[pgpool-general: 7250] Re: Query regarding failover and recovery

Praveen Kumar K S praveenssit at gmail.com
Tue Sep 1 15:20:31 JST 2020


Hi Tatsuo,

Thanks for the detailed explanation. But I'm not expecting this. It is not
in my hands if pg1 reboots for some reason. I was assuming that pg2 should
continue to be master and pgpool should send the requests to pg2 until
another failover occurs. And at any point of time, we should not have 2
masters. How can we avoid this situation? If we have 3 postgres nodes, will
it solve the problem?

On Tue, Sep 1, 2020 at 11:36 AM Tatsuo Ishii <ishii at sraoss.co.jp> wrote:

> > Hi Tatsuo,
> >
> > Thanks for letting me know the process. Just curious to know what will
> > happen if pg1 reboots and comes back and in the meanwhile pg2 got
> promoted
> > as master. What is the expectation in this situation ?

· · · ·

• Task details
Quote the pgpool thread word for word, from "Thanks for the" up to and including "solve the problem?". The material that comes next has no role in this.

Stored items:
· · · ·

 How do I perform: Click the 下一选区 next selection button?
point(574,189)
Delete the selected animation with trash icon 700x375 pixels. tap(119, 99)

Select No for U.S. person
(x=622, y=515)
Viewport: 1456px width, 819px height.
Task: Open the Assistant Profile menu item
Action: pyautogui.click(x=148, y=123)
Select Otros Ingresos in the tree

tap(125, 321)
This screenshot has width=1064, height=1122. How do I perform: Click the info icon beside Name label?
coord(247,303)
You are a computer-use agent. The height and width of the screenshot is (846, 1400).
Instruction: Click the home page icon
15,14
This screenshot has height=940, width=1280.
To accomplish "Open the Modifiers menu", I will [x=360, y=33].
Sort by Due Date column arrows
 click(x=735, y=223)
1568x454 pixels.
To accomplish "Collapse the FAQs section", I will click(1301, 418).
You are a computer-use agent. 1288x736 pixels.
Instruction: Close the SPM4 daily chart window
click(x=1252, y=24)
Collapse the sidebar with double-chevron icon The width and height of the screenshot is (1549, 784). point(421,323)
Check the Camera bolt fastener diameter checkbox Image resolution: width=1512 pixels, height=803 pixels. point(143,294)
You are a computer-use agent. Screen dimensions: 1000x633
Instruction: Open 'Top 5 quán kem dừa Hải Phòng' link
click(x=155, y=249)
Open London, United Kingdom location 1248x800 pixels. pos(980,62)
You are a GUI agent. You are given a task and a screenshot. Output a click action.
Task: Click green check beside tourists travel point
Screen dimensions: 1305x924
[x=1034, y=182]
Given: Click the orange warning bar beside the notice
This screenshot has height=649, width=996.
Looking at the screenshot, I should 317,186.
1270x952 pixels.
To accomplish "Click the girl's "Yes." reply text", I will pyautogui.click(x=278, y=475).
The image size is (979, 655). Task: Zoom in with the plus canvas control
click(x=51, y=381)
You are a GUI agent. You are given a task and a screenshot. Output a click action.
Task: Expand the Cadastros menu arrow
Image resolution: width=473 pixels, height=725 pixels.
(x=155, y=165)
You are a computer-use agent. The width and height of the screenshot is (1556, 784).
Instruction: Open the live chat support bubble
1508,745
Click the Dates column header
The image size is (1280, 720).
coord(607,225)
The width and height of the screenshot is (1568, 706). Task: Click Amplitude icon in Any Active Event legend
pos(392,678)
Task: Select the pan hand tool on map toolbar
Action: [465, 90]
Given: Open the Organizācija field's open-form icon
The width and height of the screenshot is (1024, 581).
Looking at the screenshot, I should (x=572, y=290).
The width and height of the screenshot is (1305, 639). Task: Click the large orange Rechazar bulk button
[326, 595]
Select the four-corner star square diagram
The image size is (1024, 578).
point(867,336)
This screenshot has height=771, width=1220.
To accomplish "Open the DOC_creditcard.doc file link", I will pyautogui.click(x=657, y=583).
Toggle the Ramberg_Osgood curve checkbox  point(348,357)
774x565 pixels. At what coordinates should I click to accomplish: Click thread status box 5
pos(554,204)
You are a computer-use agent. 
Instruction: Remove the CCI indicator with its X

· · · ·

• The answer
Thanks for the detailed explanation. But I'm not expecting this. It is not
in my hands if pg1 reboots for some reason. I was assuming that pg2 should
continue to be master and pgpool should send the requests to pg2 until
another failover occurs. And at any point of time, we should not have 2
masters. How can we avoid this situation? If we have 3 postgres nodes, will
it solve the problem?